Accumulation of somatic mutations leads to genetic mosaicism in Cannabis

Abstract

AbstractCannabis is typically propagated using stem cuttings taken from mother plants to produce genetically uniform propagules. However, producers anecdotally report that clonal lines deteriorate over time and eventually produce clones with less vigour and lower cannabinoid levels than the original mother plant. While the cause of this deterioration has not been investigated, one potential contributor is the accumulation of somatic mutations within the plant. To test this, we used deep sequencing of whole genomes (>50x) to compare the variability within an individual Cannabis sativa cv. “Honey Banana” plant sampled at the bottom, middle and top. We called over 6 million sequence variants based on a reference genome and found that the top had the most by a sizable amount. Comparing the variants among the samples uncovered that nearly 600K (34%) were unique to the top while the bottom only contained 148K (12%) and middle with 77K (9%) unique variants.

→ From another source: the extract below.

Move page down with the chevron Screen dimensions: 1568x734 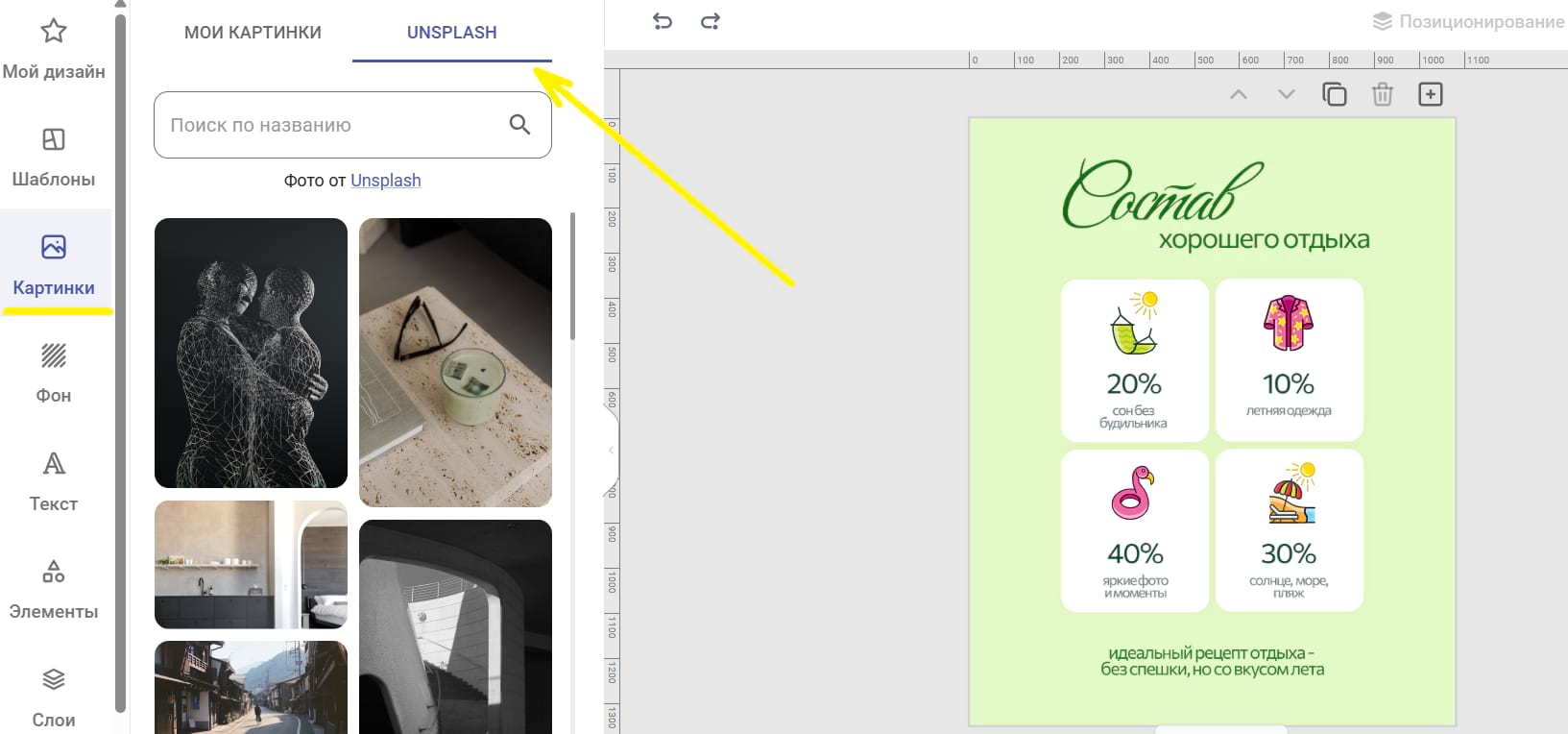(1287, 94)
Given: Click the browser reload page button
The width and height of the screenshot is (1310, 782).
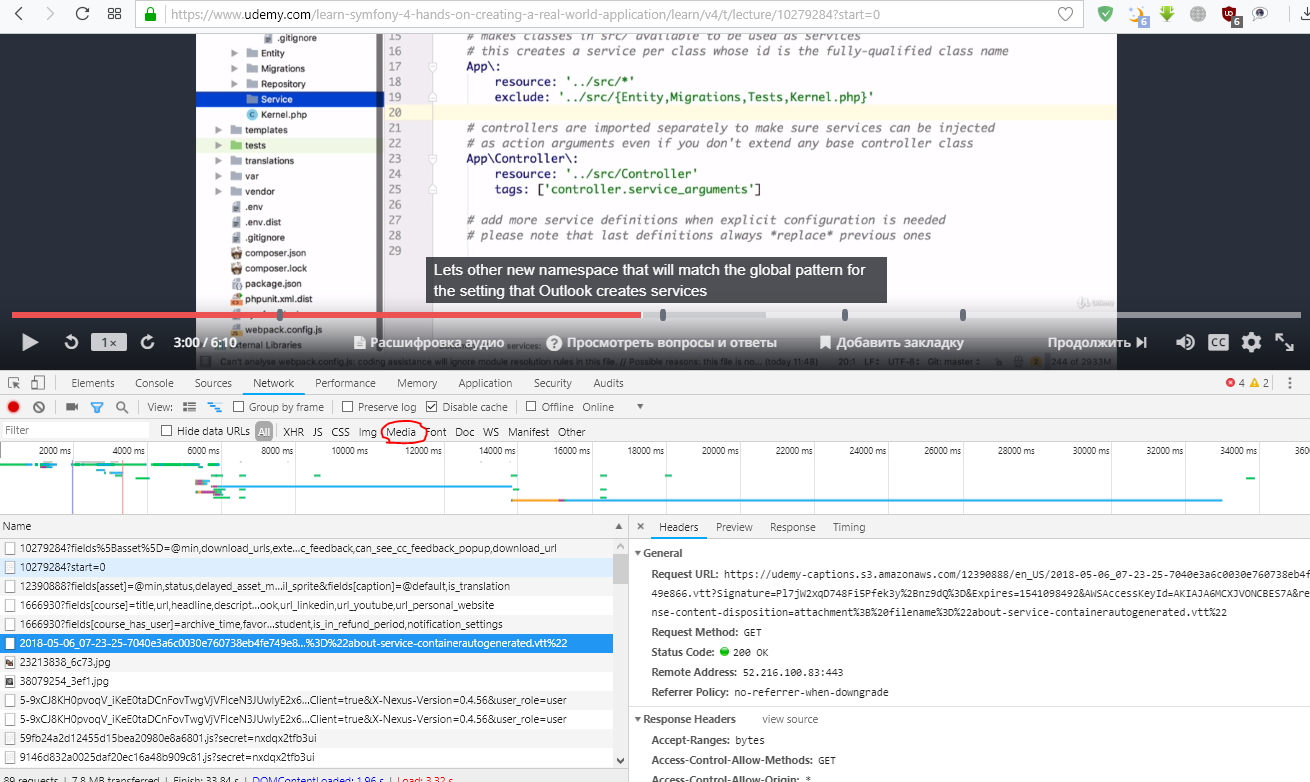Looking at the screenshot, I should coord(82,15).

Bioinformatics tools were used to identify mutations in critical cannabinoid/terpene biosynthesis pathways. While none were identified as high impact, four genes contained more than double the average level of nucleotide diversity (π) in or near the gene. Two genes code for essential enzymes required for the cannabinoid pathway while the other two are in the terpene pathways, demonstrating that mutations were accumulating within these pathways and could influence their function. Overall, a measurable number of intra-plant genetic diversity was discovered that could impact long-term genetic fidelity of clonal lines and potentially contribute to the observed decline in vigour and cannabinoid content.